Keyless Entry 1-Button Cutout

I found this online, a friend in F-body figured out how to wire the keyless entry to open both doors with 1 press of the button, not needing a second press. This is from a post, but I don't know from where any more.

"For those of you who dont door locks is when you hit the unlock button on the remote once to unlock the drivers door and then hit it again to unlock the passenger door. These instruction are on how to bypass it so that both doors unlock on the first press. The second press of the button will now be an extra channel giving you the abitlity to control other options such as remote start, window roll down, turn on radio, whatever you can think of that needs a pulse to activate."

1. Look under the glove box. You will see a black panel that covers everything above it. There are two clips right at the base of the glovebox that holds the front side of the panel up. Remove these to clips so that the panels hangs down giving you access to the wires above it. You will also have to remove the kick panel trim by the door. 4 screws hold it in along the bottom of the door.

2. Look for a green plug. There will be five wires in it. -Orange/Black stripe -Red/black stripe -Grey/Black stripe -Tan -Grey

3. Unplug the harness. The female side is the bigger side and is light (brighter) green. The male side is the smaller side and is dark green (blue-green). You will be working with the female side.

4. Cut the grey/black stripe wire on the female side. Give yourself about 2 inches if you can to work with.

5. You should now have a short length of wire going back into the female plug and the other side goes back into the wiring of the car. Splice the side going back into the plug with the Tan wire. Your passenger side door actuator (grey wire) is now getting a lock or unlock signal at the same time as the driver's side (tan wire).

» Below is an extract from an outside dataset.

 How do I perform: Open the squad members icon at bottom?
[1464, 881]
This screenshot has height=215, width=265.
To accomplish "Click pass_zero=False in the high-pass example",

6. The wire that goes back into your car is now your extra channel on your alarm. Its is a 12V pulse.

"Most remote starts and window modules need just a pulse to activate. This will give it to you now from the factory alarm. Installation of these components would be done just as if there were an aftermarket alarm except that you would hook the trigger wire to the grey/black wire that is left over. Since doing mine originally Ive found that some cars just have a green plug going directly into the BCM. Wires are the same color. You just need to verify which side is the output to the locks with a voltmeter."

remote entry harness behind passenger foot/door trim

wire with modification done

close up of wire


Texas Speed & Performance High Flow Airlid

Since the texture of the lid, that my beautiful girlfriend gave me for Christmas, was like that of some old lady's dried out labia, I had to sand it down. I sanded forever, and when I was done it was smooth. I applied the new Ram Air sticker (UGH! $30 even from, then mounted the unit to the car. The bellows was sort of smashed in then because there was less space behind the MAF once mounted to the airlid. The first time I ran the car, it idled low, and got very low after a throttle blip. I was worried. But after stopping the engine, the next day when I ran it, idle was normal again. I think the computer had to recalibrate some stuff after being disconnected for a long time.


New Brake Discs

Like all late model F-bodies, my brakes were shimmying me out of my seat.I replaced the discs with replacement discs from Advance Auto. It was so straight-forward I won't go into great detail. But I will say that the bolts that hold on the caliper bracket MUST be replaced per the service manual. You need 2 for each side. Surprisingly, Advance didn't have 4 of them on hand, so pick them up before starting the job. Use hardened 10.9 metric 12mm x 1.75 x 40mm long bolts (black anodized). The parts guy at the local Pontiac place said that thier techs just add threadlocker and re-use the bolts, but the service manual is pretty adament about replacing them. They cost like $1 each, so why not?

grade 10 bolt

caliper off wheel

back of bracket

bracket off hub

CG-Lock Seatbelt Enhancer

CG-Lock is a seatbelt enhancement device. It more snugly locks the seatbelt part over the hips and keeps the driver from wiggling around when autocrossing, performance driving, or off-roading. The shoulder part of the seatbelt stays at regular tension. It is not a safety enhancement! But it does provide the benefits of a full harness without the installation, mess, and complexity!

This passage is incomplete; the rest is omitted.